> _Task_
Return all the entries. Match them word for word.

> _Record extracts_
········

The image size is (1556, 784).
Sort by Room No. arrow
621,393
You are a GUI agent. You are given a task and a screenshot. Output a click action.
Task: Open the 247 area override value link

········

> _Answer below_
The image size is (1556, 784).
Sort by Room No. arrow
621,393
You are a GUI agent. You are given a task and a screenshot. Output a click action.
Task: Open the 247 area override value link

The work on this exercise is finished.